REQUIRED WORK — Pull every line containing the word "agent" from the records.

RECORDS SUPPLIED —
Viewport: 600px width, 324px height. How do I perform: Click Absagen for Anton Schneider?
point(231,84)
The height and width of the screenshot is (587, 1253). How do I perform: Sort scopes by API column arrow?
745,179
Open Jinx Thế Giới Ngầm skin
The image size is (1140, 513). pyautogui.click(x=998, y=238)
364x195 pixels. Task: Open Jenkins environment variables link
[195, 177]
---
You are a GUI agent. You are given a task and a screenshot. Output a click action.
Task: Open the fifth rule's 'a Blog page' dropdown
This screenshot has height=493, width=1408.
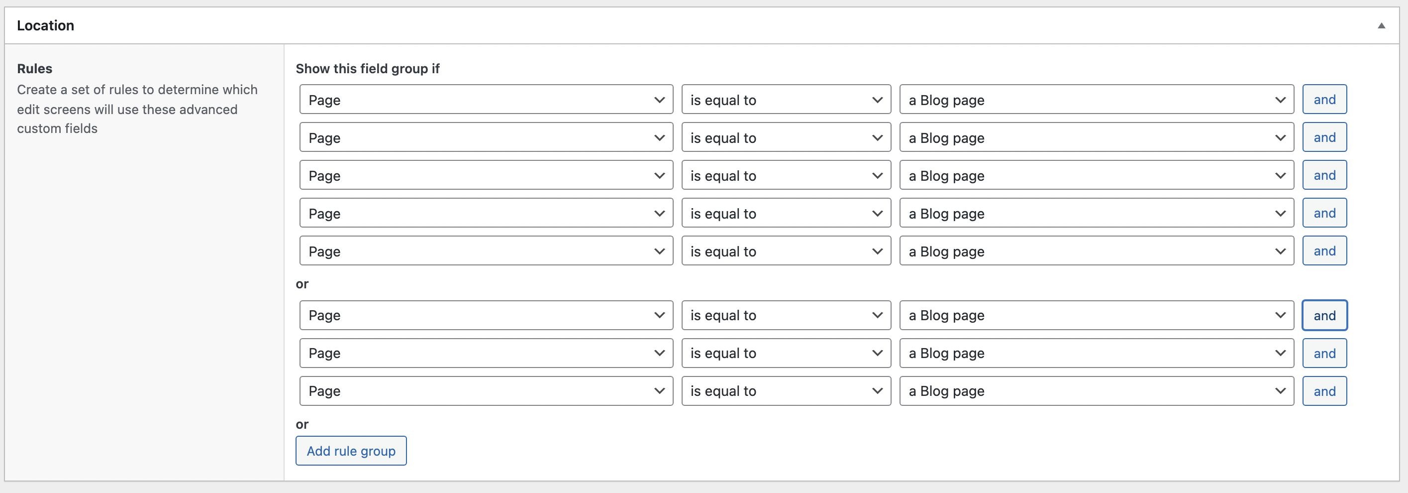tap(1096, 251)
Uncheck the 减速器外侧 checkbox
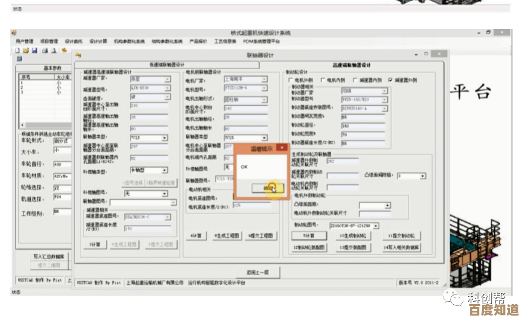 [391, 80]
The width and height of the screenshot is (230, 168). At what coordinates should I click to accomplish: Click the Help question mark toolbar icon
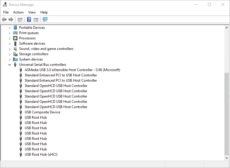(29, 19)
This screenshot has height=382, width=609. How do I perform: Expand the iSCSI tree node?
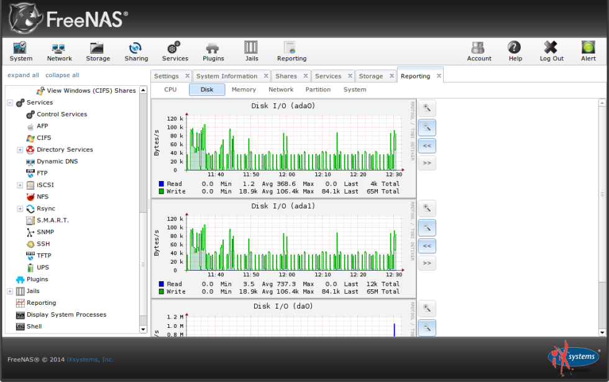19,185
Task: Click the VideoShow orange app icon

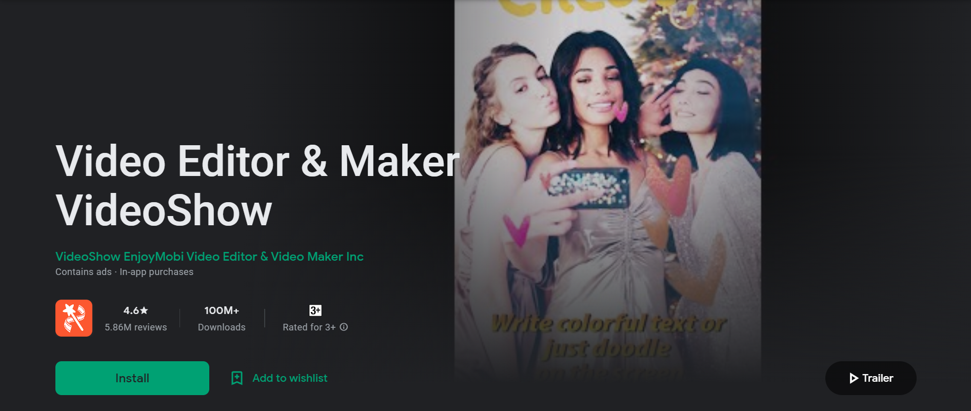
---
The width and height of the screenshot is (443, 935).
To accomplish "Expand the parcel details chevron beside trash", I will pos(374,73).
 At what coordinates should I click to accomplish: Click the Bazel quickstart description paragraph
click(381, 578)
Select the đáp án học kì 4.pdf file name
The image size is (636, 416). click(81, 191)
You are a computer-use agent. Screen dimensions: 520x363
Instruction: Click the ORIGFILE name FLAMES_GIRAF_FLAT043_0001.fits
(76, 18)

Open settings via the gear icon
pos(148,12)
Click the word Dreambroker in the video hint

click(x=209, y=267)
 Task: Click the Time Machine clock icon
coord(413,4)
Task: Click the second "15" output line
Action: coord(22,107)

SOLVED PROBLEM —
You are a GUI agent. You are given a task and a screenshot. Output a click action.
You are a computer-use agent. Screen dimensions: 520x363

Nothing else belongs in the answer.